- Loumanagh Lamanaugh shown within Ireland
- Coordinates: 52°08′40″N 09°05′31″W﻿ / ﻿52.14444°N 9.09194°W
- Country: Ireland
- County: County Cork
- Barony: Duhallow
- Civil parish: Kilmeen

Area
- • Total: 299 ha (739 acres)

Population (2011)
- • Total: 138
- (Loumanagh North 36. Loumanagh South 102)

= Loumanagh =

Loumanagh, or Lamanaugh (Irish: An Lománach meaning "the bare marsh") is a townland situated in the west of Boherbue in north County Cork, Ireland. It is divided between Loumanagh North and Loumanagh South.

==History==
The road, which divides Loumanagh into north and south, was built in the 17th century to connect Kanturk to Killarney.
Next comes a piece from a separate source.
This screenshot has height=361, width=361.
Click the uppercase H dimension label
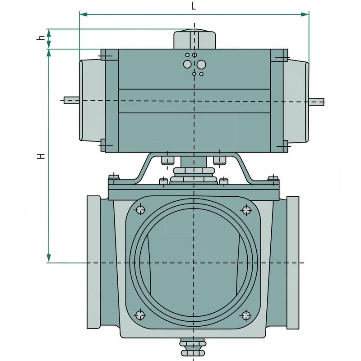(41, 156)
Ancient and historical monuments in the townlands of Loumanagh North and Loumanagh South, as listed in the Record of Monuments and Places, include several ringforts, fulacht fiadh, and a burial ground.

==Location==
Loumanagh is located on a hillock west of Boherbue village towards Knocknagree. The townlands with which it shares borders are Gneeves and Derryleigh to the east, Ruhill to the north, Islandbrack to the west, and to the south is Knocknageeha and Lisheenafeela. Boherbue Presbytery is located on the eastern edge of Lamanaugh.